(Instructions to follow): In the records below, find the line with "Instruction: Go to the Addl. Charges tab" and the line with "Task: Select the 1-Year Log chart title". Print both exactly, along with every line between them, and no other line.

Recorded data
⟨
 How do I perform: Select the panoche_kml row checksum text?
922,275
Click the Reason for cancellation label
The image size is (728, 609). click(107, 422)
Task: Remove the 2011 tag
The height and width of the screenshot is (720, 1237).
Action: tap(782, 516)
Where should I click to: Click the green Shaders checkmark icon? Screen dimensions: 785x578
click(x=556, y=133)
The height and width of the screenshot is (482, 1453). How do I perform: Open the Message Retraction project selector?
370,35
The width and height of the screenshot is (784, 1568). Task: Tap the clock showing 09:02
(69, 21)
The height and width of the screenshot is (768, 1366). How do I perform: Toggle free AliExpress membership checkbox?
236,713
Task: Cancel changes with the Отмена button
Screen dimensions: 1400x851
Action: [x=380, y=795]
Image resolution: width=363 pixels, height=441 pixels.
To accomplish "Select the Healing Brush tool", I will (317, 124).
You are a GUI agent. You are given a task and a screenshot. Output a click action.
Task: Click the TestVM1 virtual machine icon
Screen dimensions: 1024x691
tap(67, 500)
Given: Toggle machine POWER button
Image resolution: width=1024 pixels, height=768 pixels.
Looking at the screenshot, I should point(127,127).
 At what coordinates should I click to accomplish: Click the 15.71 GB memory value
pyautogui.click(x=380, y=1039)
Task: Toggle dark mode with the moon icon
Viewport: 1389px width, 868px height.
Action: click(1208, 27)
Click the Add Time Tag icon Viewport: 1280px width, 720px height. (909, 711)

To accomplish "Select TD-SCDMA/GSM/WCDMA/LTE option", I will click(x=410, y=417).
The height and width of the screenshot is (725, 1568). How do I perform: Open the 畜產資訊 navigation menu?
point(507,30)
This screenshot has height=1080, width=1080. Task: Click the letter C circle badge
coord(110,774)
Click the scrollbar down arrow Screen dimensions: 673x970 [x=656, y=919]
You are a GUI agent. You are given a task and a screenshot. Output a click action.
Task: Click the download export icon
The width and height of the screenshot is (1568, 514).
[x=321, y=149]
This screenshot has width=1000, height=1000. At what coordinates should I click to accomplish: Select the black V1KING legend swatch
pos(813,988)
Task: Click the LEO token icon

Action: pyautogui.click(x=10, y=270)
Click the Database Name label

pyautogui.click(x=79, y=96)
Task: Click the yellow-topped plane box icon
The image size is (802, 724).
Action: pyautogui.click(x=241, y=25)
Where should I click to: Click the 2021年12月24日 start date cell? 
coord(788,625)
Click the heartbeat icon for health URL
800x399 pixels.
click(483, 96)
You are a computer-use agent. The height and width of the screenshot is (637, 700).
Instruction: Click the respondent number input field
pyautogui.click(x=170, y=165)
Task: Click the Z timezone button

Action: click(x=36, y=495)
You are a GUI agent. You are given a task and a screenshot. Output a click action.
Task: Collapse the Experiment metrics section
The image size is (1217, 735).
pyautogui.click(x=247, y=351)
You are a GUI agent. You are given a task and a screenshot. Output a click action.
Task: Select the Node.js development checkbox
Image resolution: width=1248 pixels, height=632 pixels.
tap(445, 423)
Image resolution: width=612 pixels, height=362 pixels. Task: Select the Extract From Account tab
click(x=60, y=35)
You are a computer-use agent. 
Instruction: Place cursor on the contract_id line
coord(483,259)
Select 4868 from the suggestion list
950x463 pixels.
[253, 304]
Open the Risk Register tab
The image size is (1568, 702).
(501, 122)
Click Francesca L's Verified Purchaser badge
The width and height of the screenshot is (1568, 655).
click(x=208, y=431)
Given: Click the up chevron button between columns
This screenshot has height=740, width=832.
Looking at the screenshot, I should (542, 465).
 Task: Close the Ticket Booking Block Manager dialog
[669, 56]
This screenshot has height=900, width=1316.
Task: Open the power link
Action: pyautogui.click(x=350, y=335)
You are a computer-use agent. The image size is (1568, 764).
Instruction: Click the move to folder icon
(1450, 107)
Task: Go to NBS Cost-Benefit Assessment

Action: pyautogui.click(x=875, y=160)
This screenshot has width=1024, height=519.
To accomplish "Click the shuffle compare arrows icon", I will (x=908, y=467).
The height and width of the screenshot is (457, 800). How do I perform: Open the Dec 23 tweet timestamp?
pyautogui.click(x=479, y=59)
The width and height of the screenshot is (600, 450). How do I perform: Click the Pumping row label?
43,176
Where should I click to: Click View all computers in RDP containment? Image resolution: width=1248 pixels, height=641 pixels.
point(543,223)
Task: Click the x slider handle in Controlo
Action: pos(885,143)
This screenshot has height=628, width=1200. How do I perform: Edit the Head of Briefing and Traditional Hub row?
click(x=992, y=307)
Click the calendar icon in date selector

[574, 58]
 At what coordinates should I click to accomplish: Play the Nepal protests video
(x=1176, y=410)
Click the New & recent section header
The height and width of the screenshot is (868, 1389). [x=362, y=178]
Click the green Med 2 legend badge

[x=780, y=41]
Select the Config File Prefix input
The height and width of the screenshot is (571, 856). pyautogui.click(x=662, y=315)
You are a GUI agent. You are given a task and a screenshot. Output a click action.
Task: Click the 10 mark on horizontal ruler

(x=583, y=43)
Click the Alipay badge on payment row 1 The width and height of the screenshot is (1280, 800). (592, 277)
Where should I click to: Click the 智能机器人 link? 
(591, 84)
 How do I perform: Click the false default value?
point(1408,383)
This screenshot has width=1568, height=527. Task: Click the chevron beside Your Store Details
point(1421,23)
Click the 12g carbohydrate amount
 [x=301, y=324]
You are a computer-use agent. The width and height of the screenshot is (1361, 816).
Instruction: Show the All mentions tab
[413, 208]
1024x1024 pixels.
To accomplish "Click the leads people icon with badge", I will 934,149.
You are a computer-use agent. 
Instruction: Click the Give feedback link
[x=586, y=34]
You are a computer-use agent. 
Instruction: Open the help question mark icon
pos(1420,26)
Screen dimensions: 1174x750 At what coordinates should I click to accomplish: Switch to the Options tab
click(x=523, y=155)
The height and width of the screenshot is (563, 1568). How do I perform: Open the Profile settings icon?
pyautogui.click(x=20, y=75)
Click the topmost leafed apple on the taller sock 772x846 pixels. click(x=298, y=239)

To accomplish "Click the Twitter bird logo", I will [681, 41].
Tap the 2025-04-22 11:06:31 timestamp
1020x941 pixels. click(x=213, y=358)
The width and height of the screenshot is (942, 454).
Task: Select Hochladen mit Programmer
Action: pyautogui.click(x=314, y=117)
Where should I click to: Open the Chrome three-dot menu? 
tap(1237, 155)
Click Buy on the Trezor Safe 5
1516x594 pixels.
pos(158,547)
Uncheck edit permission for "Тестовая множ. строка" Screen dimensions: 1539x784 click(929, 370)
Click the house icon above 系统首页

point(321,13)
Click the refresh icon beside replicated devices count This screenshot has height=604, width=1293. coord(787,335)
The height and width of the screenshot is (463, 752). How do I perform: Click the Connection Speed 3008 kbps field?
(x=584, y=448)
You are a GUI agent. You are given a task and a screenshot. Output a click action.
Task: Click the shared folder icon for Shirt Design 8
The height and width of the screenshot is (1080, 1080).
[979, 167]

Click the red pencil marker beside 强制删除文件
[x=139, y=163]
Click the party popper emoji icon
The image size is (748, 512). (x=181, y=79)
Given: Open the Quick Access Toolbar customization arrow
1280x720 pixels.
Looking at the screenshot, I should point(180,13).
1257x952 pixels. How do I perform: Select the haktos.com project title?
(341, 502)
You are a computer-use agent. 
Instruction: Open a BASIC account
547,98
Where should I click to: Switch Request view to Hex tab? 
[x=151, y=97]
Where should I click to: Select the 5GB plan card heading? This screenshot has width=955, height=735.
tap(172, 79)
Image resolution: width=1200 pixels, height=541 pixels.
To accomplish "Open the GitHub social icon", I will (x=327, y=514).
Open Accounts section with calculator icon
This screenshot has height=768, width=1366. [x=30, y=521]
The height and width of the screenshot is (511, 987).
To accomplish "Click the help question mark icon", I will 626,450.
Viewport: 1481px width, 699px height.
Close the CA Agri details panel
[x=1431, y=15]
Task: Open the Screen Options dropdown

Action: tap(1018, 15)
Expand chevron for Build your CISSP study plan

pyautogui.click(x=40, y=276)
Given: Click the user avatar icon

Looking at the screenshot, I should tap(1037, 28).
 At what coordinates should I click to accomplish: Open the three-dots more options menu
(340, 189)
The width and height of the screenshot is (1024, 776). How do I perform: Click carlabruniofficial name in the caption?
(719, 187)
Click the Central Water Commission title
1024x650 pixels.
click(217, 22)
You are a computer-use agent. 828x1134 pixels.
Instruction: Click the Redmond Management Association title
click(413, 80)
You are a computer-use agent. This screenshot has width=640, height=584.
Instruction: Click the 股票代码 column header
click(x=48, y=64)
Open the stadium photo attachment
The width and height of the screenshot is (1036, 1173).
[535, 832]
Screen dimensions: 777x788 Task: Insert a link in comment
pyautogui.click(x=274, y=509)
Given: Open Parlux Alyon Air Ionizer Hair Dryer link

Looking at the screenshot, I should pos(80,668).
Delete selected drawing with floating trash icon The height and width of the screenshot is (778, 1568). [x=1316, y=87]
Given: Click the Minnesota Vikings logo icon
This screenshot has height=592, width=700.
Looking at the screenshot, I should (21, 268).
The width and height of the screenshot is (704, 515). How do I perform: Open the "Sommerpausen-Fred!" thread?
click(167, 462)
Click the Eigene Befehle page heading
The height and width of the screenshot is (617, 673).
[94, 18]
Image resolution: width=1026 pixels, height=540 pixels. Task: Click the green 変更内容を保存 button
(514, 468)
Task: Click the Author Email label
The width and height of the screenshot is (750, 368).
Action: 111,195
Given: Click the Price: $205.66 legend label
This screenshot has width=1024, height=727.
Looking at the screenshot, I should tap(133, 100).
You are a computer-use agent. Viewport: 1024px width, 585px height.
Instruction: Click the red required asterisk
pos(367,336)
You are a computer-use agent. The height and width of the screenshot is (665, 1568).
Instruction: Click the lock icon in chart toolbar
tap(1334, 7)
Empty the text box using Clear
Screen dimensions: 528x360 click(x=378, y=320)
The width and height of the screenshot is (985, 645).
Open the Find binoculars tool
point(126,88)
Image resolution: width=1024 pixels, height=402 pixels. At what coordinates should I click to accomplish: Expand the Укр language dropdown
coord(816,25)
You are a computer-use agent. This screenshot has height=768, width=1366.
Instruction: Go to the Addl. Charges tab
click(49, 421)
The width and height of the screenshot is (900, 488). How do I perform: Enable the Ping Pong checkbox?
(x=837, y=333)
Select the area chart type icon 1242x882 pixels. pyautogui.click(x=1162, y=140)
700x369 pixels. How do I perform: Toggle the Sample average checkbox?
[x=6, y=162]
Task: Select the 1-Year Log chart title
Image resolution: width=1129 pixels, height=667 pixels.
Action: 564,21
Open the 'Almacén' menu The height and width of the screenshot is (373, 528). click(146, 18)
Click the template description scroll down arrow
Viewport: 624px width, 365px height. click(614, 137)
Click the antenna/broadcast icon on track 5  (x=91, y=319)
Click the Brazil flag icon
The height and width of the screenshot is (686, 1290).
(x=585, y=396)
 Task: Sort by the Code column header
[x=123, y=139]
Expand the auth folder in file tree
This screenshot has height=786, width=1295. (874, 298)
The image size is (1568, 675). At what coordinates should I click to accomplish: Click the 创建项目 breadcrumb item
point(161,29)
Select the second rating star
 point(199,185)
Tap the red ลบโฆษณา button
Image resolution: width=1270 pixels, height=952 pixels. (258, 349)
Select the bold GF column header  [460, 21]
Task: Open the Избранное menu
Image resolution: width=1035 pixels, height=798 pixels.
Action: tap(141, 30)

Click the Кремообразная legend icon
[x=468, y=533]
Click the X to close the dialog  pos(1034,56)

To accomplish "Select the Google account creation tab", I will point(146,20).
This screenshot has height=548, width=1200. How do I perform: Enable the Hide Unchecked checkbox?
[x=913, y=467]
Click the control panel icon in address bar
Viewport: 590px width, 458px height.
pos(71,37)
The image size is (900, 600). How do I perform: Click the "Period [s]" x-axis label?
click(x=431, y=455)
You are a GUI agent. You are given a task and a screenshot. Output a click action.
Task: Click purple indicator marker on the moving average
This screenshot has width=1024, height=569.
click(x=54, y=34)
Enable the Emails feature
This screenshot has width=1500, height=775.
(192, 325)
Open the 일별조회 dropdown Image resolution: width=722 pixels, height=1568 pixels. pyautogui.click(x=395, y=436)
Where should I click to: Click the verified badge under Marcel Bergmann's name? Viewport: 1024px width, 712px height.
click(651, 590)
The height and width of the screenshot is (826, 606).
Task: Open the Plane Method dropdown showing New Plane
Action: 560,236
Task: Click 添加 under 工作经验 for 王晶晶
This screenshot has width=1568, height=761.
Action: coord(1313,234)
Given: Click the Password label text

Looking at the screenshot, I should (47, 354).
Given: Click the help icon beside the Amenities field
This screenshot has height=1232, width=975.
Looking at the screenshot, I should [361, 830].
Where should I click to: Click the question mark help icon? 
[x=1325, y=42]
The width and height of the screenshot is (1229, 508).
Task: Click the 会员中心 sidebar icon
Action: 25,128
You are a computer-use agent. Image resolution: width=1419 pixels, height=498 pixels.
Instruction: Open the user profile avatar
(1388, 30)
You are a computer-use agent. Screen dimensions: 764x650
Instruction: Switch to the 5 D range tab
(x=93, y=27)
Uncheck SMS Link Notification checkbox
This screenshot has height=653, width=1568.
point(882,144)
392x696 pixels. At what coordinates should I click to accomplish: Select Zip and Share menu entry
⟩
(Solution to the exercise):
Instruction: Go to the Addl. Charges tab
click(49, 421)
The width and height of the screenshot is (900, 488). How do I perform: Enable the Ping Pong checkbox?
(x=837, y=333)
Select the area chart type icon 1242x882 pixels. pyautogui.click(x=1162, y=140)
700x369 pixels. How do I perform: Toggle the Sample average checkbox?
[x=6, y=162]
Task: Select the 1-Year Log chart title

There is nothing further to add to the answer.